Imagine this: Big angry panda Hulk, flanked by a dozen smaller hench-dudes. What do you do man, what do you do? If I was a marsupial mutant, I’d crawl into a ball and roll away as far as possible, but in the world of Biomutant you’ve got a few more lethal options in your arsenal. Biomutant’s tale is about around the idea of a hero’s journey, and at first you’re going to defending yourself with basic sword combos and some rat-a-tat-tat gunfire. Basic stuff, but also a core foundation for what the game calls wung-fu.
Every single combat option is viable, but true masters of this martial arts system use everything at their disposal, deftly weaving between melee and ranged attacks while dodging and parrying enemies at the same time. As you start unlocking upgrade points though, you’re throwing in the ability to lob fireballs, psionically dash forward, and a whole lot more into your repertoire, mixing up the action even more with dozens of combos that can be used to unlock your super wung-fu state.
It’s a brilliant idea, but it doesn’t always gel together that well due to a number of factors. For example the camera can be tricky to get to grips with as it hard locks onto enemies, actually reading the battlefield can be a chore when you’re being constantly hit by surprise attacks, and the game features an inconsistently with action that can only be summed up as being typical Euro-Jank.
Biomutant’s combat is pretty much a rough ride from start to finish, with mastery of its intricate combos, chains, and weapons becoming exceedingly difficult when you face bigger mobs of enemies. There are numerous upgrades of course, and Wung-Fu works brilliantly when certain stars are perfectly aligned, but it certainly not going to give the absolute precision of Devil May Cry a run for its money. Think of it this way: If action-brawlers of this particular genre were martial artists, then Biomutant’s combat would be Jackie Chan. Scrappy, fierce, and making you earn every single victory.
But the game has a surprisingly detailed crafting system to make up for those Wung-Fu shortfalls. Every piece of scrap you find in the world has some part to play in outfitting your mutant to better survive the perils ahead, whether it be crafting a pair of blades for dual-wielding action or slapping together modifiers into an assault rifle to create a fiery death-dealer that mows down enemies like there’s no tomorrow.
I can show you the world
I’ve got a feeling that Biomutant’s combat may end up being divisive when public discourse begins, but one thing that I truly believe will receive universal acclaim is the actual world that you’ll spend around dozens of hours questing about and exploring. It’s a stunning landscape, one that features a (modest by today’s standard) map sized at around 8×8 km in total. All the hallmarks of a sandbox are here, with numerous locations having wet, dry, and lush zones to explore, mixed with areas that haven’t survived the first apocalypse and have become dens of oxygen-deprived and radioactive wastelands.
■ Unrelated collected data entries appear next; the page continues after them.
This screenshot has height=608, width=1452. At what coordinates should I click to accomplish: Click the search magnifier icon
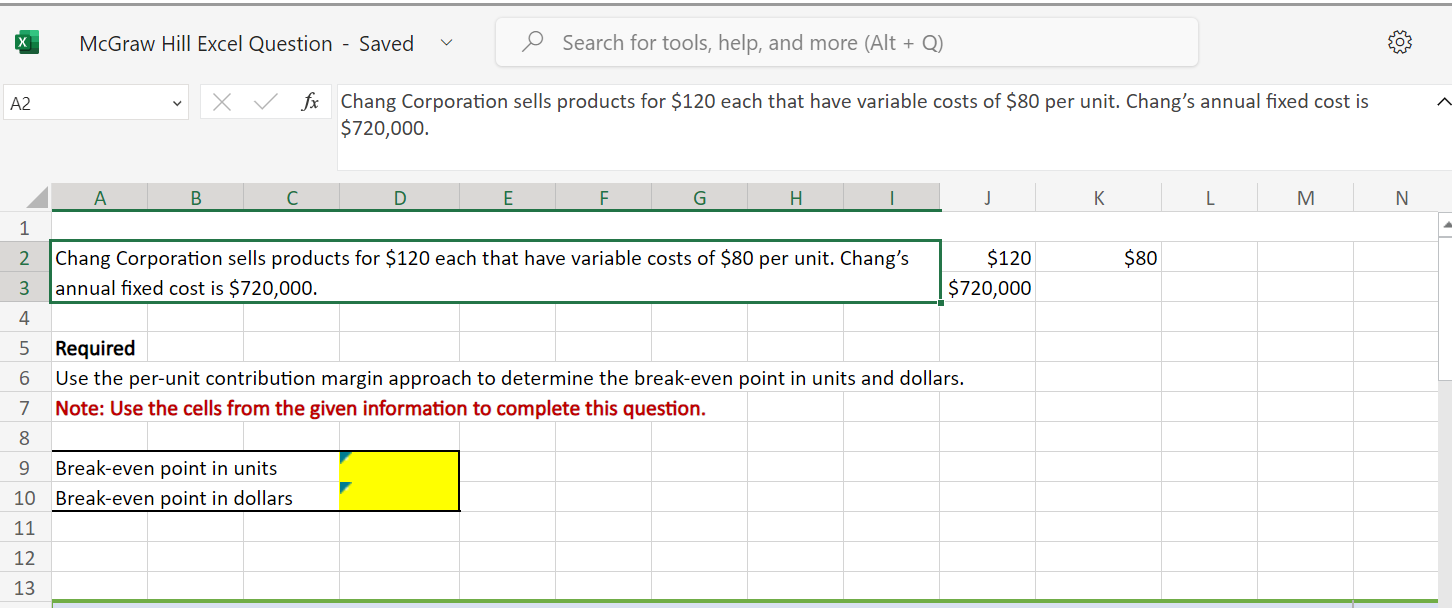[x=531, y=41]
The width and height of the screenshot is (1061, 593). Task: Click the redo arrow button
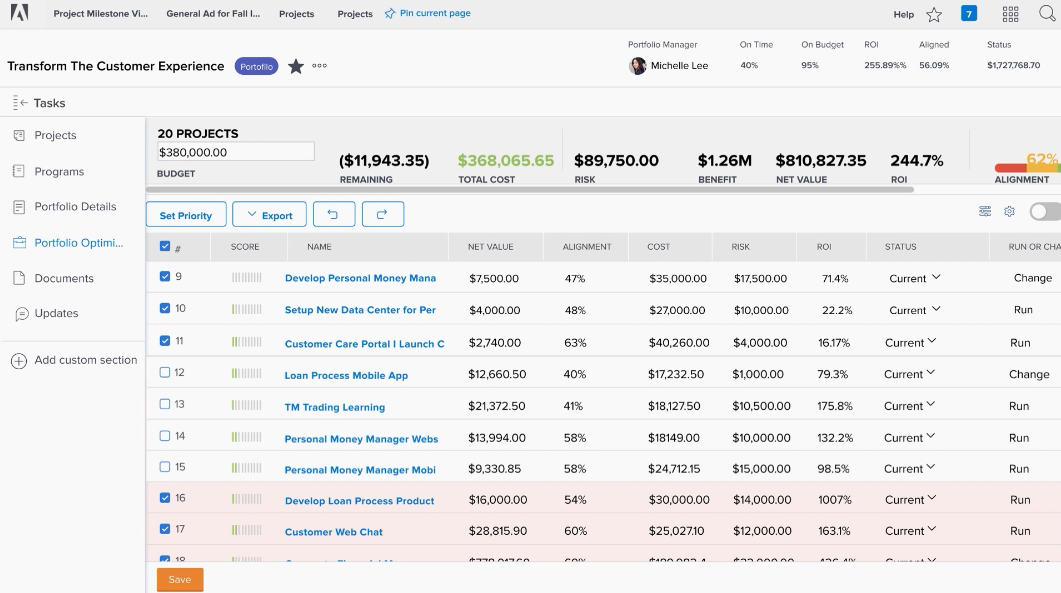[383, 215]
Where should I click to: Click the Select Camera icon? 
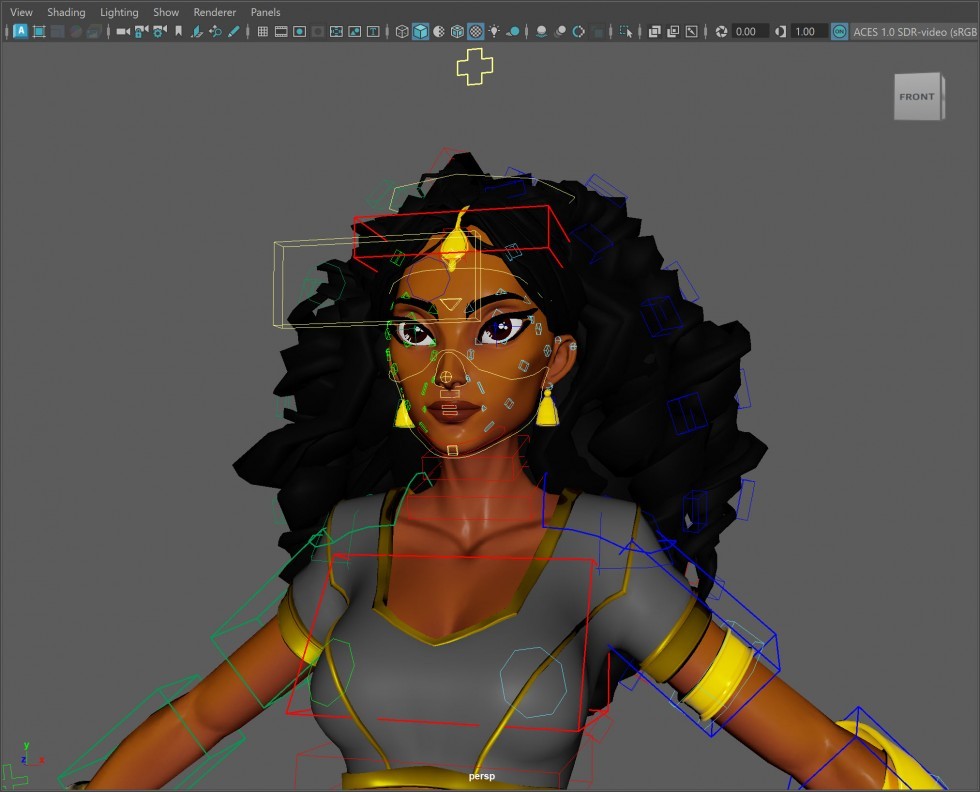tap(123, 31)

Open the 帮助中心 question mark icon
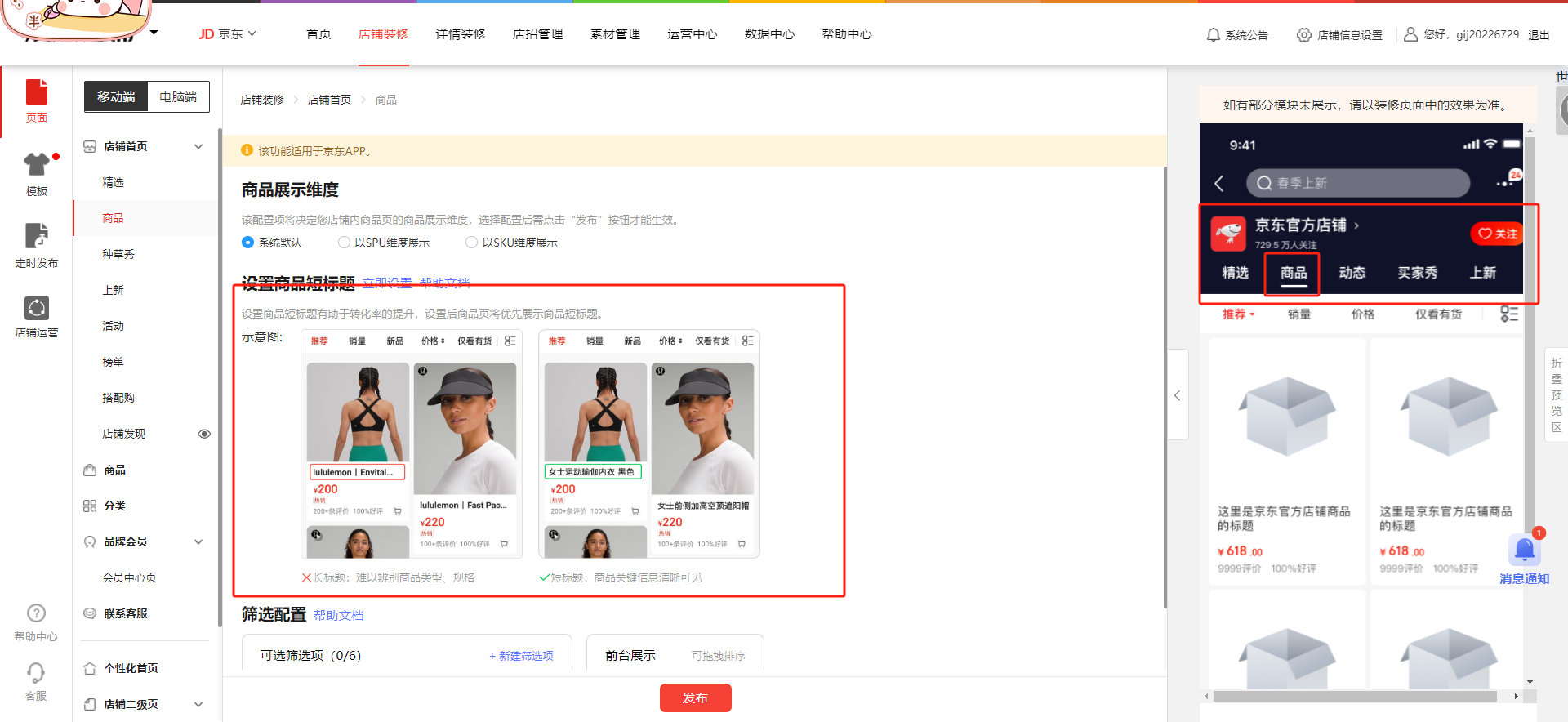tap(36, 613)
Surviving these areas requires growth, skill, and for at least one of them, a big giant robot mech suit to pilot. BIG GIANT ROBOT MECH SUIT FOR LIFE!
These are hauntingly beautiful locales, decorated with the scar tissue of another apocalyptic age and home to various dungeons, dangers, and villages along your way, as well as the six tribes who control the land. Bringing peace or terror to those tribes also forms a major part of the narrative, and it’s up to you either unite or destroy them all as you forge your own legend. Lumen Shrines, Old World Vaults, and Old World Storages can be explored for more epic loot, plenty of puzzles can be solved along the way, and the dapper photo mode is a useful tool for just soaking up all the beauty that the game has to offer.
Plus a monster shoved me up its poop-hole, so that has to count for something.